● Given request
Put every line of the data below into a JSON list of strings, with one string per line and any blank lines omitted.

Data listing
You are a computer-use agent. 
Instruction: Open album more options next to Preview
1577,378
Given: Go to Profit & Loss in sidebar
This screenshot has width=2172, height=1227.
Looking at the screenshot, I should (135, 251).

● Problem solution
[
  "You are a computer-use agent. ",
  "Instruction: Open album more options next to Preview",
  "1577,378",
  "Given: Go to Profit & Loss in sidebar",
  "This screenshot has width=2172, height=1227.",
  "Looking at the screenshot, I should (135, 251)."
]